Problem statement. Within the records that follow, find every line containing the string "agent". Copy those lines.

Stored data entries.

= Beginning of Section =

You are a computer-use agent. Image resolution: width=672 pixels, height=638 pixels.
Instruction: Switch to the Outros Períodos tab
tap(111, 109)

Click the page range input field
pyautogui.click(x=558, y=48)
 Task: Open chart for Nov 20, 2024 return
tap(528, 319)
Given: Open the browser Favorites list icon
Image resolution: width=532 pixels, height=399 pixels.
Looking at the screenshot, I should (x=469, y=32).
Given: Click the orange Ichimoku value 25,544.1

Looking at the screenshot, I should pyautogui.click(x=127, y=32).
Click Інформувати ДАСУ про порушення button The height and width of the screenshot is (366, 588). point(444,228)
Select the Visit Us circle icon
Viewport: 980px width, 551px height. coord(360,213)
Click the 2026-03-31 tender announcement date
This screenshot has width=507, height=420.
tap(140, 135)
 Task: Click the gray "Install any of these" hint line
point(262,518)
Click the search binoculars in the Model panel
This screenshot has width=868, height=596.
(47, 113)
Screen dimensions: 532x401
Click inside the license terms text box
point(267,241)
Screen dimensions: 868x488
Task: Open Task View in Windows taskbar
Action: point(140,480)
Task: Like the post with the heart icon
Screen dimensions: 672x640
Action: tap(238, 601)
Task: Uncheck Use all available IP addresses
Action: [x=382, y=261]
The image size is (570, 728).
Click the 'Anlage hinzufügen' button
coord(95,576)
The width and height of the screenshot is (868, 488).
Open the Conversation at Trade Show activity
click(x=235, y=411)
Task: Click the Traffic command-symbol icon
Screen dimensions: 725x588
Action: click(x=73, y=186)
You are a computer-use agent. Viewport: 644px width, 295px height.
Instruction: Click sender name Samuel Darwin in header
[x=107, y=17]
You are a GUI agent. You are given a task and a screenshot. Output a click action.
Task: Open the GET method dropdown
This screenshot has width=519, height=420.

= End of Section =

Exercise output.
You are a computer-use agent. Image resolution: width=672 pixels, height=638 pixels.
You are a computer-use agent. Viewport: 644px width, 295px height.
You are a GUI agent. You are given a task and a screenshot. Output a click action.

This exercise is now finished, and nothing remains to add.